The video gaming industry is building illusions of the real world, with its technology also now becoming widely adopted in film production, architectural planning and training, including by security forces. Privately held Epic Games from North Carolina is the industry leader, well known for its Fortnite online game.
Tim Sweeney, the founder and CEO, believes that simulations will imminently become completely indistinguishable from reality.
Some observers caution against the ebullience of GenAI, such as a recent syndicated Financial Times column in this newspaper (see here).
Nevertheless, the technology is rapidly improving. For example, assistants such as perplexity.ai supplement their generated responses with citations, allowing you to easily fact-check and detect any tendency for inaccurate answers or fake news.
Some GenAI start-ups are already faltering, such as San Francisco-based Tome and its GenAI business presentation tool which, having raised $81 million (€76 million) since last year, announced lay-offs last week.
Nevertheless, the investment momentum remains significant. Microsoft and Open AI have announced a collaborative plan to build a $100 billion data centre, called Stargate, for their next technology iteration of GenAI, at a time when the construction cost of a typical data centre is by comparison just a few hundred million dollars.
Criticism of the enormous power consumption required for GenAI remains. The chief marketing officer of Arm Holdings, a UK semiconductor design company, last week asserted that although GenAI consumes about 2 per cent of electricity today it could require a quarter of all electricity in the United States by 2030. This is entirely impractical, particularly when the human brain consumes only about the power of a 10-watt light bulb in comparison and yet still outperforms the intelligence of the current generation of GenAI.
Since biological systems considerably outperform in terms of intelligence for power consumed, I believe that the foundations of GenAI are profoundly incorrect. While we are at last creating machines approaching human intellect, the underpinnings are insubstantial.
The IDA was correct to observe the opportunities in the Irish economy for GenAI in a report last week. However, there is also considerable scope for researchers and theoreticians to disrupt the current iteration of GenAI to produce a more viable artificial intelligence.

## REQUIRED WORK
#1 In the passage on generative AI, what is the name of the data centre that Microsoft and Open AI plan to build, and what will it cost?
#2 Summarize the passage on generative AI in two sentences.
#3 Reproduce verbatim the portion of the passage on generative AI from "Since biological systems" to "underpinnings are insubstantial.".

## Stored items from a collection
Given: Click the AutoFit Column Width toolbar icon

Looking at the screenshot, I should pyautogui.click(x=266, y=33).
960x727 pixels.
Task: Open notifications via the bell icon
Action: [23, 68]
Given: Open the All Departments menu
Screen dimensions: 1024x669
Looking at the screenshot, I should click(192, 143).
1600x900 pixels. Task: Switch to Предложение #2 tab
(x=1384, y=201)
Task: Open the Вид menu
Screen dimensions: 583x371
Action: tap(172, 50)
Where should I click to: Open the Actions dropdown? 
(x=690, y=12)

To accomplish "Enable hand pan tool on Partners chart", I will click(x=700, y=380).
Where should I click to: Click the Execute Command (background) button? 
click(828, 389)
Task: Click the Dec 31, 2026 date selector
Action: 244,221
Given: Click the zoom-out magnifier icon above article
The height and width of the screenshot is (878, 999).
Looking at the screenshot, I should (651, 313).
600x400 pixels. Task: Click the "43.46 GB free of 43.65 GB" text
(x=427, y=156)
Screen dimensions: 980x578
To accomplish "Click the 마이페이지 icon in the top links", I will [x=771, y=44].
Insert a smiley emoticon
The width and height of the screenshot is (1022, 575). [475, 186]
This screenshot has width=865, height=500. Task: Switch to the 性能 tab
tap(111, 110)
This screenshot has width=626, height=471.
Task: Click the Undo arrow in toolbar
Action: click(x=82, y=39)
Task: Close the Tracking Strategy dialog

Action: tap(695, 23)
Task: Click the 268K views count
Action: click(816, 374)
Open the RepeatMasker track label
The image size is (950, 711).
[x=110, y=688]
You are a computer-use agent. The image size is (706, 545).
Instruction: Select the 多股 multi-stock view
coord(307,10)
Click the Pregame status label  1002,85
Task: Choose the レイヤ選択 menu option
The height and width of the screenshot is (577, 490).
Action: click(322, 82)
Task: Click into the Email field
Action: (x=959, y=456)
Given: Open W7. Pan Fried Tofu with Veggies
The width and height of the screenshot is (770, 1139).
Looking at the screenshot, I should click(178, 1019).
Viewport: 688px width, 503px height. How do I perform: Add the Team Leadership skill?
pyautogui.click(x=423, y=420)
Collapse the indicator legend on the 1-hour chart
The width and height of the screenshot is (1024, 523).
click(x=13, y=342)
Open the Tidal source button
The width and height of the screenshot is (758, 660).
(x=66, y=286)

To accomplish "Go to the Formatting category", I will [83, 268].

## SOLUTIONS IN ORDER
#1 It is called Stargate, and it will cost $100 billion.

#2 Generative AI is improving rapidly and attracting significant investment, including a planned $100 billion data centre, even as some start-ups falter. Given warnings that it could require a quarter of all electricity in the United States by 2030, while the human brain uses far less power yet still outperforms it, the author believes its foundations are profoundly incorrect and sees scope for researchers to produce a more viable artificial intelligence.

#3
Since biological systems considerably outperform in terms of intelligence for power consumed, I believe that the foundations of GenAI are profoundly incorrect. While we are at last creating machines approaching human intellect, the underpinnings are insubstantial.